An international team of researchers has found that a remotely operated, smart contact lens was able to effectively monitor blood sugar, or glucose levels, while also controlling drug delivery for the treatment of diabetic retinopathy, a common visual health condition associated with the disease.
The results of the tests, conducted with rabbits, were published Friday in the journal Science.
"A smart contact lens is especially promising for healthcare applications because it can be used as an excellent interface between the human body and an electronic device," co-author Dr. Sei Kwang Hahn, a visiting professor of chemical engineering at Stanford University, told UPI.
An estimated 100 million Americans are living with diabetes or pre-diabetes, according to the U.S. Centers for Disease Control and Prevention, and research suggests that as many as 30 percent of those with diabetes fail to adequately monitor and control blood sugar.
With further development and testing, the smart contact lens could prevent invasive blood tests for diabetes patients and potentially lead toward on-demand treatment of retinopathy and other eye diseases, Hahn said.
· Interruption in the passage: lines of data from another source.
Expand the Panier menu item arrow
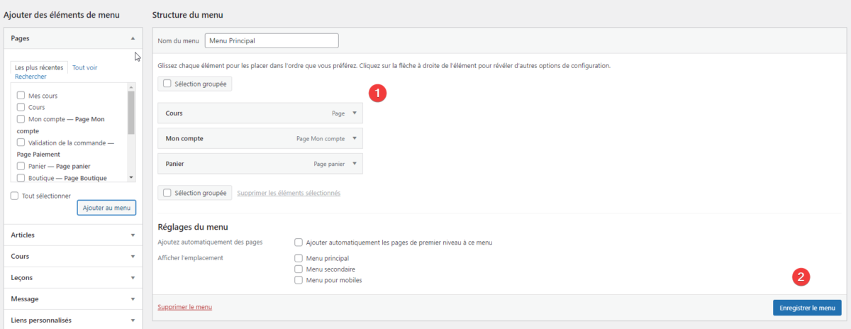 pos(355,164)
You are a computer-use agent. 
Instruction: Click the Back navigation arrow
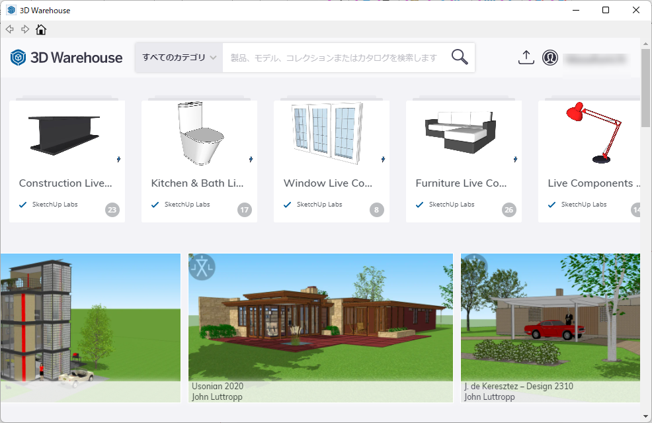(x=10, y=29)
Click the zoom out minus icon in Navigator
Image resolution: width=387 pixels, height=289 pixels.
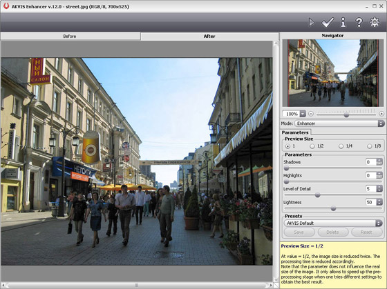pos(311,114)
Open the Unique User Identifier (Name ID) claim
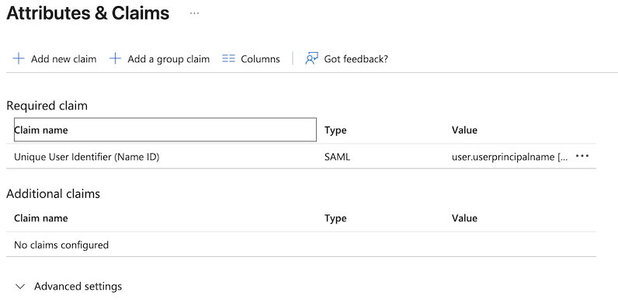Viewport: 618px width, 302px height. click(x=87, y=157)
Retinopathy leads to damaged blood vessels in the eye, and often causes vision loss.
Hahn and his colleagues argue that the corneal surface of the eye, where a contact lens rests, provides a unique and convenient window to monitor physiological changes throughout the body.
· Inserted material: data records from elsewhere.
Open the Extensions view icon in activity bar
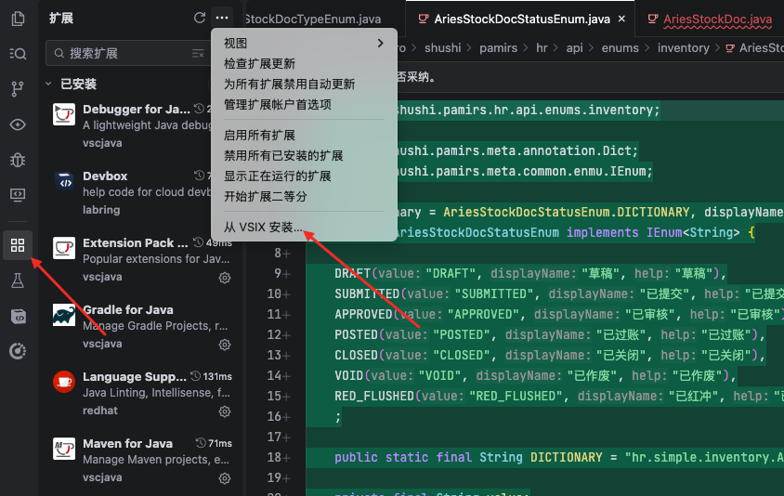Image resolution: width=784 pixels, height=496 pixels. pyautogui.click(x=18, y=245)
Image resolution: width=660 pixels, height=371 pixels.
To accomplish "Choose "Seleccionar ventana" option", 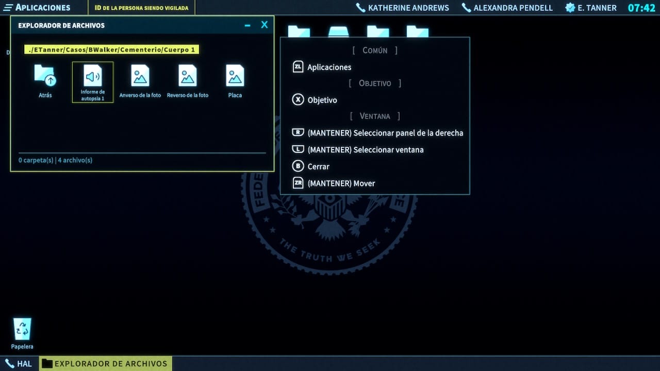I will click(366, 149).
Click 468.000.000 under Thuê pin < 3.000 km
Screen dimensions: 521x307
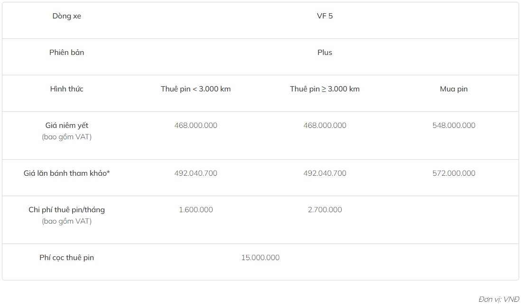pos(195,126)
Their lens is about 10 times thicker than a conventional contact lens and includes a real-time electrochemical biosensor, an on-demand flexible drug delivery system, a wireless energy transfer system and a remote radio frequency communication system.
The researchers inserted the lens into the eyes of live, diabetic rabbits and injected two units of insulin 15 minutes later to lower the rabbits' blood glucose levels. Then they monitored the changes, repeating the test after the lenses were stored for 63 days to demonstrate their ability to remain stable over time.
Following that, the researchers used the lenses to remotely release genistein -- a drug used to treat diabetes -- into the rabbits' eyes and measured the concentration in the cornea after one hour. They found that the lens delivered the drug as effectively as an eye injection.
The researchers hope to begin testing a thinner version of the smart contact lens in humans no later than next year, and have an approved product commercially available by 2023. Their work has received funding from Samsung, among others.
"We are currently trying to reduce the thickness (of the lens) to enable people to wear comfortably all the time," Hahn said.